Die Freewrite sieht aus wie eine Schreibmaschine, die im 21. Jahrhundert angekommen ist. Also vom Design her – und weil es einen 6-Zoll-E-Ink-Bildschirm im Querformat statt Papier hat. Aber sonst kann das Ding nur eines: Schreiben. Damit empfängt man keine E-Mails, damit kann man auch keine Spiele spielen oder im Internet surfen. Man kann sich einfach nur aufs Schreiben konzentrieren.

Das Gehäuse ist aus robustem Aluminium – und es soll richtige Tastenmodule fürs Tippen geben. Die wichtigsten Funktionen lassen sich mit zwei großen Schalthebeln einstellen. Wie das zweite Bild schon zeigt, ist eine leichte Schräge drinnen, was mir wiederum sehr sympathisch ist. Der Akku reicht für vier Wochen plus, die Speicherkapazität bis zu einer Million Seiten. Ganz aufs Internet wird auch nicht verzichtet, mittels WiFi oder Bluetooth kann man Texte in der Cloud abspeichern. (Es gibt auch eine Möglichkeit, das mit USB zu erledigen.) Das war’s aber auch schon.

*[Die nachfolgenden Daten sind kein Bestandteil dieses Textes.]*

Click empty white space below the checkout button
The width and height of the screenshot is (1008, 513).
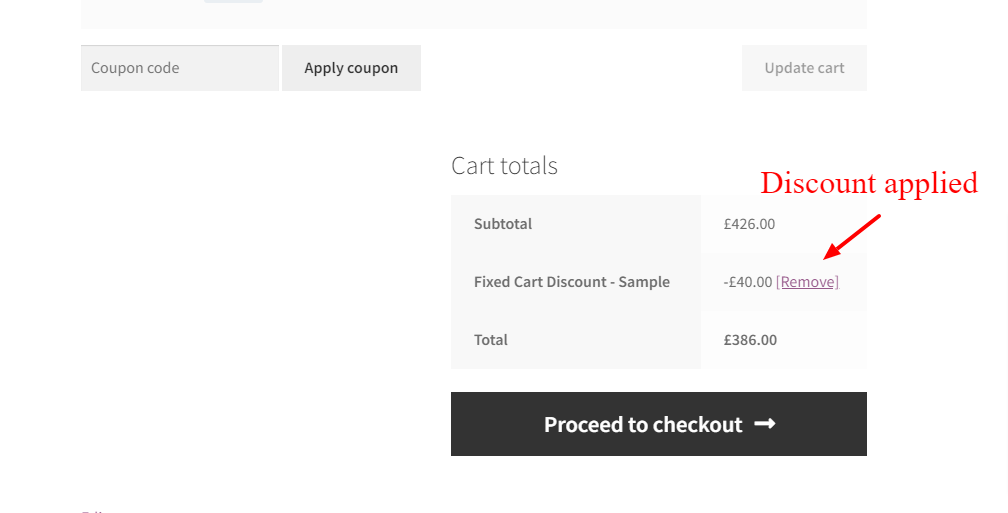(x=658, y=485)
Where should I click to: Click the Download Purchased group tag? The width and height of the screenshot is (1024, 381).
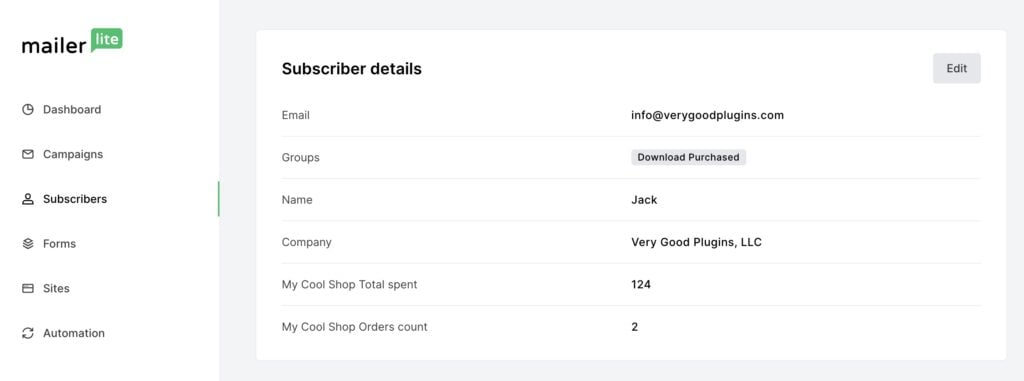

Ich war begeistert. Euphorisch. Genau das Ding, das ich will und brauche. Und ich wurde sogar ein Early-Bird-Backer. Um 369 US-Dollar wäre die Freewrite mein geworden (zum Vergleich: der Vorverkaufspreis beträgt aktuell 399 US-Dollar, der reguläre Preis im Handel wird 499 US-Dollar betragen!). Und ich sah mich schon auf einer Parkbank sitzen und tippen. Ich schrieb sogar einen Jubelbericht auf meinem Autorenblog – und damals  äußerte ich mich noch eher skeptisch über den Erwerb einer Schreibmaschine!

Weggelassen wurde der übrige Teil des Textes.